• TASKS TO PERFORM:
- A) Return the section of the passage on DuckDB and Arrow joins starting with "ImportantThe size rule" and going on through "between small-to-medium tables.", word for word.
- B) Supply the next part of the passage on DuckDB and Arrow joins, picking up right after its last sentence.

• DOCUMENT PASSAGE:
BEGIN

Three tables, the largest 372M rows, a 20 GB memory budget. On the T3 benchmark (A3) DuckDB finishes this in about 4 seconds. Arrow is killed by the operating system part-way through, because it needs to keep the whole join in memory at once. dplyr / data.table cannot attempt it at all because the MBS parquet is larger than RAM.

ImportantThe size rule for joins

Why does DuckDB manage where Arrow doesn’t? The join needs to build a lookup structure that contains one side of the join. If that structure fits in RAM, Arrow is fine. If it doesn’t, Arrow dies — it has no mechanism for spilling pieces of the lookup to disk. DuckDB does: when it runs low on memory, it writes some of the intermediate work to a scratch directory and continues. On a 32 GB machine, the MBS join (372M rows) is over the Arrow line and under the DuckDB line.

Default to DuckDB for any PLIDA join that involves a real fact table. Arrow is fine for joins between small-to-medium tables.

Storage choices that affect join speed

A couple of one-off choices about how the data is written change how fast the joins that use it are. All backed up by numbers in A3.

END

• INFORMATION PROVIDED:
BEGIN

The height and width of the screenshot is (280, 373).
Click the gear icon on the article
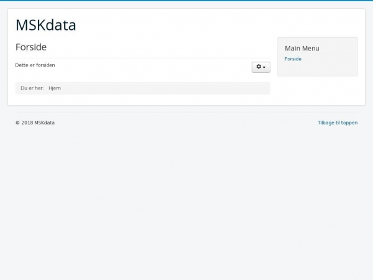259,67
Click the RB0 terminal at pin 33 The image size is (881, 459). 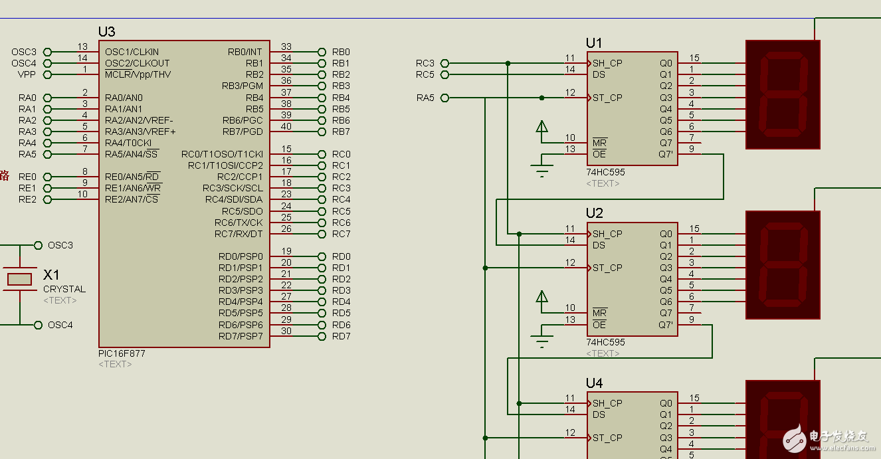tap(322, 52)
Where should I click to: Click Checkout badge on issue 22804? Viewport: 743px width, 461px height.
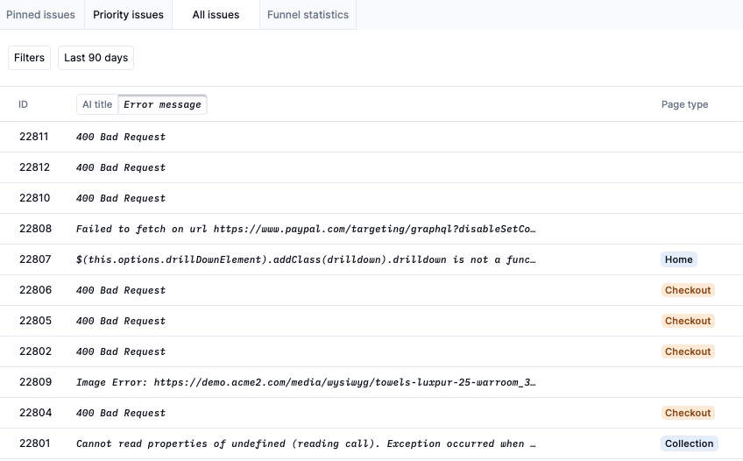coord(688,413)
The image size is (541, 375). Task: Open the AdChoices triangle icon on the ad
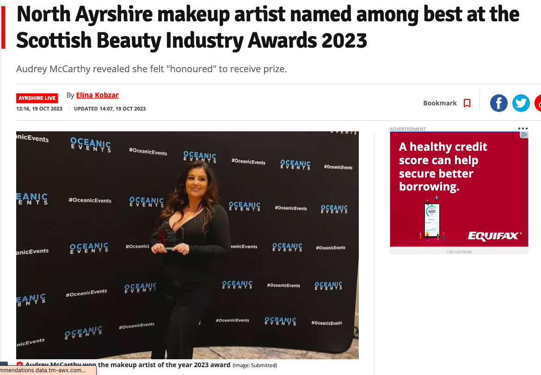pos(524,135)
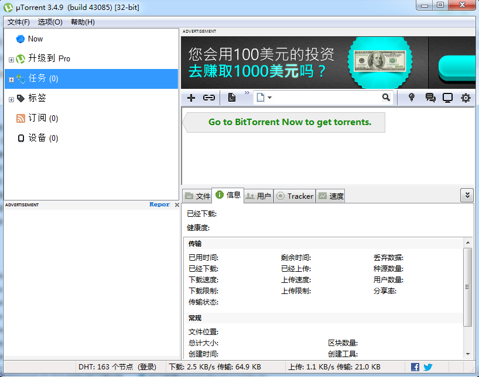Open preferences with the gear icon
This screenshot has width=479, height=377.
[x=466, y=98]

END

• TASK-BY-TASK OUTPUTS:
- A)
ImportantThe size rule for joins

Why does DuckDB manage where Arrow doesn’t? The join needs to build a lookup structure that contains one side of the join. If that structure fits in RAM, Arrow is fine. If it doesn’t, Arrow dies — it has no mechanism for spilling pieces of the lookup to disk. DuckDB does: when it runs low on memory, it writes some of the intermediate work to a scratch directory and continues. On a 32 GB machine, the MBS join (372M rows) is over the Arrow line and under the DuckDB line.

Default to DuckDB for any PLIDA join that involves a real fact table. Arrow is fine for joins between small-to-medium tables.

- B)
  • Sorting a fact table by the person-ID column helps single-person lookups a lot. On the 371M-row MBS table, sorting by SYNTHETIC_AEUID made “give me everything for person X” about 47× faster. This is the same trick as in Reading and storing: once the data is sorted, the parquet reader can skip all the chunks that don’t contain person X.
  • Sorting does not help broad analytical joins. A three-way join filtered on year_of_birth gets no benefit from sorting MBS by synthetic_aeuid, because people born in 1970 are spread uniformly across the whole range of IDs — there’s no contiguous range of IDs to skip to. Sort for single-person lookups, not for group analyses.
  • Integer join keys are about 1.9× faster than 12-character string keys. If you are joining on synthetic_aeuid all day, creating a numeric version once at ingest (e.g. hash(synthetic_aeuid)) and joining on that is worth benchmarking. Keep the original string around — hashes are not guaranteed unique — but for the hot-path joins the integer version is faster.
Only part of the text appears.